A China responde por 31% das exportações brasileiras. Os Estados Unidos, por 11%. Quando Lula foi à Casa Branca em 2026, os dois países assinaram acordos e tiraram fotos. Quando voltou, o Brasil continuou vendendo mais para Pequim do que para Washington.
Essa é a tensão central da política externa brasileira hoje. O país faz parte do hemisfério americano, mas seu principal parceiro econômico está do outro lado do mundo. E à medida que a disputa entre EUA e China se acirra, o espaço para o Brasil navegar entre os dois diminui.
A doutrina oficial do Itamaraty chama isso de autonomia estratégica. A ideia é que o Brasil não deve se alinhar automaticamente a nenhum bloco, preservando a liberdade de negociar com todos. Nas últimas décadas, funcionou razoavelmente bem. O Brasil vendia soja para a China, comprava tecnologia dos EUA, e os dois lados toleravam a ambiguidade. O problema é que a era da tolerância está acabando.
Trump foi direto. Em 2026, as tarifas americanas segmentaram as exportações brasileiras por categoria: 46% ficaram isentas, mas aço e alumínio seguem sob tarifas setoriais.

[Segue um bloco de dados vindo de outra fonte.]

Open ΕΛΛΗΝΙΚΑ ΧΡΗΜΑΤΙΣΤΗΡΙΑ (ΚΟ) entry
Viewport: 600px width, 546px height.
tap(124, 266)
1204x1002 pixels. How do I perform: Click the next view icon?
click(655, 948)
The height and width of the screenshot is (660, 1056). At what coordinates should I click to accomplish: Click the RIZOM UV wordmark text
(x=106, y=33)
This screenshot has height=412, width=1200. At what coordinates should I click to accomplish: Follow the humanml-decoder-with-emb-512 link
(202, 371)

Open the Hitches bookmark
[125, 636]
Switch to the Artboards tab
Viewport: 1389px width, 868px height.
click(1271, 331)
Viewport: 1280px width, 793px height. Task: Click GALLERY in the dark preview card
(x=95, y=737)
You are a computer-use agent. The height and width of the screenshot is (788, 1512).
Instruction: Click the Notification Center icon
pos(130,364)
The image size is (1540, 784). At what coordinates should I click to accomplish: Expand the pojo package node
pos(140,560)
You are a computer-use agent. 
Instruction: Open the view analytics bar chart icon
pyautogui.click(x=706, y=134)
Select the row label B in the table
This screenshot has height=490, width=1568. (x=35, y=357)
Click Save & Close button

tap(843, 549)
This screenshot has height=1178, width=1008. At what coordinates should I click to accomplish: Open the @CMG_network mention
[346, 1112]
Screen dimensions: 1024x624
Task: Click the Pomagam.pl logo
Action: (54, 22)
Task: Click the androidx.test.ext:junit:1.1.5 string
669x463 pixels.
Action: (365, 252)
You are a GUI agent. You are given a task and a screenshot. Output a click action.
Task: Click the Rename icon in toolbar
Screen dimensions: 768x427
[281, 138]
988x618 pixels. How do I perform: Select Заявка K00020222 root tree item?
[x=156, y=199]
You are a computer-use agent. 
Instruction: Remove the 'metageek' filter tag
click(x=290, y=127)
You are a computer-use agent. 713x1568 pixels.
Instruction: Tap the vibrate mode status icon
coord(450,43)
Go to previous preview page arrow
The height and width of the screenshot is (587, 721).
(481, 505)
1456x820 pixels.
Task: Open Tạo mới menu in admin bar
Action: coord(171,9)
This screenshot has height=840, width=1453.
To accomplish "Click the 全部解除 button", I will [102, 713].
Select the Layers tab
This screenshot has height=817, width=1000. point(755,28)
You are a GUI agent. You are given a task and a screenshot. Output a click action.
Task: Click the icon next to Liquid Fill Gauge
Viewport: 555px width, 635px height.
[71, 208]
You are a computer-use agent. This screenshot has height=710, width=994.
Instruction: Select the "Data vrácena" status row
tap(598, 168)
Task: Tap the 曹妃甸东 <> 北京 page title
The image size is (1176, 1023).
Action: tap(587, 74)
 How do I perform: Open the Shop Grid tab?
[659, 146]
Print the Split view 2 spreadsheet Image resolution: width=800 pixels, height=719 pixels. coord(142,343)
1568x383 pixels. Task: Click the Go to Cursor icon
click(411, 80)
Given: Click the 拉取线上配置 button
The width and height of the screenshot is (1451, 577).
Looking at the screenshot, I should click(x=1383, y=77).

Washington também mapeou as reservas brasileiras de terras raras e minerais críticos. O Brasil detém 23% das reservas mundiais de terras raras e 94% das reservas de nióbio. Para os americanos, esses recursos não podem cair inteiramente na órbita chinesa.
A China, por sua vez, não perdeu tempo. Com os EUA aplicando sanções e restrições tecnológicas ao redor do mundo, Pequim acelerou a diversificação de fornecedores. O Brasil foi diretamente beneficiado: as exportações de petróleo para a China cresceram 122% no primeiro trimestre de 2026. As compras de soja e minério de ferro seguem no mesmo ritmo. A China não pede alinhamento político explícito, mas financia infraestrutura, assina contratos de longo prazo e constrói dependências graduais.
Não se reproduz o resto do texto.